The visit frequency index was plotted against the distance to home to depict and identify the relationship between visit frequency and distance to home within both the three-mile area and the one-half-mile focus areas. The areas visited by boys and girls were compared to determine whether there was any difference between the spatial extent of boys’ and girls’ play neighbourhoods, using the same method already outlined.

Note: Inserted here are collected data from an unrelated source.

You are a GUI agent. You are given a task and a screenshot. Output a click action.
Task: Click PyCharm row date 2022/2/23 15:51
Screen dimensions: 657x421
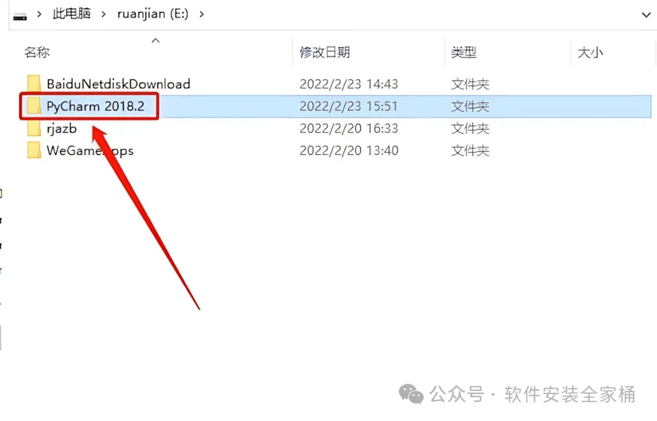tap(349, 106)
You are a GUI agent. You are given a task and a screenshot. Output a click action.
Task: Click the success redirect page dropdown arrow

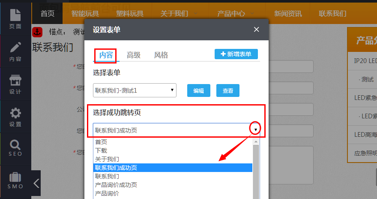coord(256,130)
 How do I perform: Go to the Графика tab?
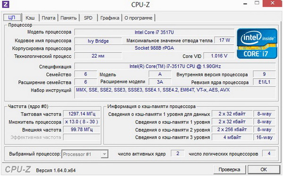click(110, 18)
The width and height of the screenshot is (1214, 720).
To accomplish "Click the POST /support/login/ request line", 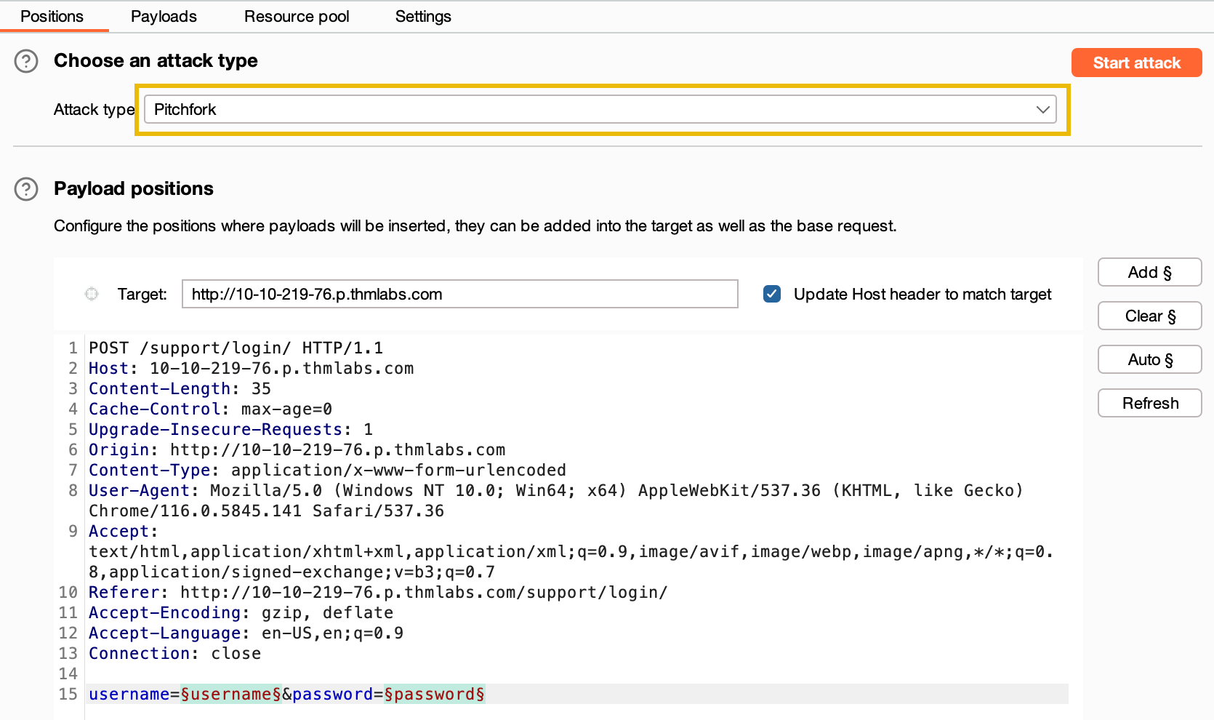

The physical activity literature suggests that metabolic equivalent (MET) intensities of three and greater are used to identify moderate to vigorous physical activity (Trost et al., 2002; Roemmich et al., 2006, 2007), which is the intensity of a brisk walk. The activity intensity in METs for every GPS point identified as walking or biking against the distance from each participant’s residence was cross-tabulated and plotted. To help to identify the play neighbourhood, a line was drawn to mark walking or playing points with physical activity intensity above three METs in the charts. The three-MET line was not drawn for biking or running points because the accelerometer is not valid for bicycling exercise. During bicycling, the hip is supported by the seat and there is overall less movement than when walking, running or jumping and increases in intensity of pedalling are not detectable as the hip is stationary at the bicycle seat. Many types of active play are three METS or greater in intensity.

Findings and Discussion

Context: Participants’ Neighbourhood Built Environment

Erie County, New York, offers a wide variety of environments for youth. Some youth participants were from the city of Buffalo while others were from inner-ring suburbs and exurban neighbourhoods. Table 1 reports the descriptive statistics for the sampled participants’ built environment. The heterogeneity across the physical characteristics of these environments is evident in the variation in street design, land use mix, prevalence of parks and a variety of other features (Table 1). The street length in the sampled neighbourhoods ranges from 16 235 feet to 226 348 feet. The mean value is 101 903 feet or 19 miles. The percentage of park and recreational land ranges from 0 per cent to 21 per cent.

Table 1.

Descriptive statistics for the participants’ built environment (within network half-mile radius)

Built environment variables	Maximum value	Minimum value	Mean
Street length	226 348	16 325	101 903
Housing density	11.55	0.03	4.92
Percentage of land used for physically active recreation	79.61	38.49	62.10
Percentage of park land and recreational land	21.35	00.0	05.32
Percentage of residential land	81	13	50

Figure 1 compares the built environment characteristics between the sampled neighbourhoods and the county average and variation. The dark dots represent values for each sampled neighbourhood. The thin black and thick grey lines represent sample mean and county mean respectively. Figure 1 illustrates that average block size, street length and park and recreation land ratio vary across the sampled neighbourhoods and the whole county. The mean street length in the sampled neighbourhoods is similar to the county mean. The mean percentage of park and recreational land of the participants in this study was 5 per cent, which is similar to the county mean, 4.97 per cent.

Figure 1.

Built environment characteristics: sampled neighbourhoods vs county average (within half-mile radius).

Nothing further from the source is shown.